**TEXTAUSZUG:**
================

Es darf wieder geschnippelt werden

(12.03.2021) Nach wochenlanger Schließung hieß es für die Bewohner*innen des Paul-Gerhardt-Hauses in Wahlstedt im März 2021 endlich wieder: Waschen, Schneiden, Föhnen. Die haarigen Zeiten, die sie in den letzten zehn Wochen des Lockdowns erlebt haben, sind endlich vorbei.

„Ich fühle mich wie neu“, freut sich die 89-jährige Lisa Frieda Kunkat aus dem Obergeschoss.  Normalerweise geht sie alle 14 Tage zum Friseur und lässt sich von Friseurmeisterin Andrea Vossbeck frisurentechnisch verwöhnen. Sie freut sich, dass es einen Salon direkt im Haus gibt und sie nicht jedes Mal in die Stadt gehen muss. „Ich habe es wirklich vermisst, zu Frau Vossbeck zu gehen. Sie kümmert sich immer sehr gut um meine Haare und es ist immer schön, sich mit ihr zu unterhalten. Die netten Gespräche habe ich mindestens genauso sehr vermisst wie das Frisieren“, erzählte die Bewohnerin.

Dies kann Waltraut Harder, die seit etwa anderthalb Jahren im Paul-Gerhardt-Haus wohnt, nur bestätigen. Auch sie hat dem Tag der erneuten Öffnung entgegengefiebert. „Ich gehe zwar nur alle vier bis fünf Wochen in den Salon, aber nun wurde es auch bei mir wieder dringend Zeit“, so die Bewohnerin.
 
Der Andrang im Salon ist groß. Normalerweise ist er immer donnerstags in der Zeit von 8 bis 16 Uhr und freitags von 8 bis 12 Uhr geöffnet. Um aber dem großen Bedarf nach frisch geschnittenen Haaren nachkommen zu können, hat die Friseurmeisterin gleich den ersten Montag nach Öffnung als zusätzlichen Tag für Termine angeboten.

================

**BEREITGESTELLTE DATEN:**
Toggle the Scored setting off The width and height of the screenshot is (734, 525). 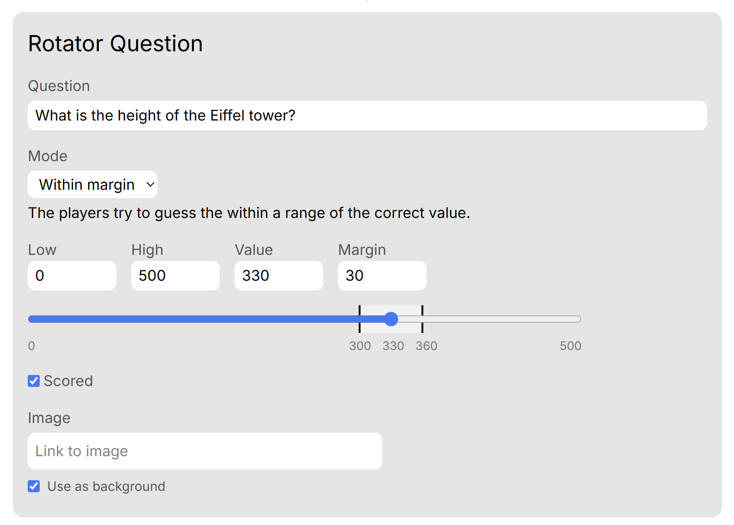(x=33, y=380)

================

**AUFGABE:** Wie oft geht Lisa Frieda Kunkat laut dem Textauszug normalerweise zum Friseur? Antworte bitte in einem Satz.

**ERGEBNIS:** Sie geht normalerweise alle 14 Tage zum Friseur.